ニュースイッチ

東京23区全建物の延焼影響度が分かる火災シミュレーター

東工大が開発、首都直下型地震の避難経路の見直しなど防災分野に活用
東京23区全建物の延焼影響度が分かる火災シミュレーター

グーグルマップ上でのシミュレーション(色が付いた部分は延焼の被害を受けた地域、東工大提供)

 東京工業大学大学院情報理工学研究科情報環境学専攻の大佛俊泰教授らは、東京23区内のすべての建物について延焼の影響度を評価できる火災シミュレーターを開発した。23区にある175万棟のうち特定の建物から出火した際に、どの程度燃え広がるのかを推計する。火災が広がる恐れのある地域や建物を重点的に不燃化することや、首都直下型地震の避難経路の見直しなど防災分野で活用する。
 
 木造や鉄筋コンクリート造による175万棟それぞれの燃えやすさと、延焼遮断帯などによる効果を総合的に解析する。出火元の建物から周囲への燃え広がりやすさと、周辺の建物から発生した火災にどう巻き込まれるかについて、1軒ごとに評価した。両方の影響度を地図上で一覧でき、火災リスクの高い地域や建物を特定できる。

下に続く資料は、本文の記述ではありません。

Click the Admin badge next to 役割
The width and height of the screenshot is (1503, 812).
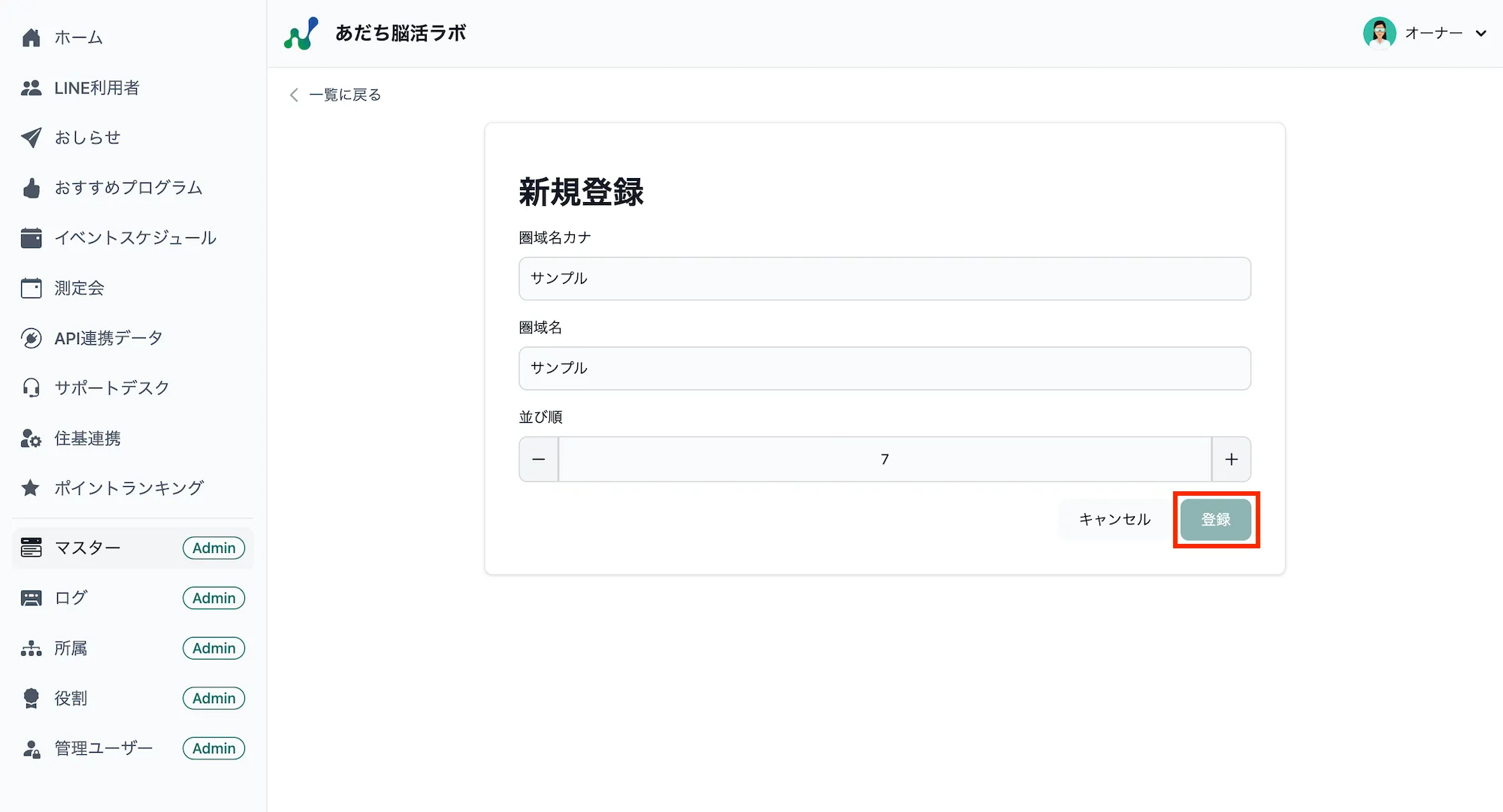(x=213, y=698)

 自治体にとっては、防災に関する施策の実施に活用できる。例えば、不燃化促進事業に対する補助金などを、一律ではなく費用対効果の高いところに重点的に配分する利用法が見込める。

 多くの利用者が情報を共有できるようグーグルマップ上でシミュレーションを行ったところ、避難経路ごとに火災リスクを確認できた。大規模災害で同時多発的に火災が起きた際に、消防車で対応できる地域を特定することや、延焼しやすい地点へ真っ先に配車するなど、対策を講じやすくなる。ただ放火など悪用のリスクもあるため、公開する予定はないという。

 災害時に地域住民が火災や建物の倒壊、道路の通行可否などに関して、グーグルマップを介して提供し合うことによって情報共有できる機能も設けた。これにより、消防車の配車や火災の把握が飛躍的に向上するとみられる。

 解析には東京都の都市計画基礎調査のデータを利用した。自治体が保有する建物に関する情報を組み込めば、他の地域でも延焼の影響度を評価できる。
日刊工業新聞2015年06月02日 科学技術・大学面
明豊
明豊 Ake Yutaka 取締役ブランドコミュニケーション担当
公開する予定はないというが、住んでいる目黒区が気になる。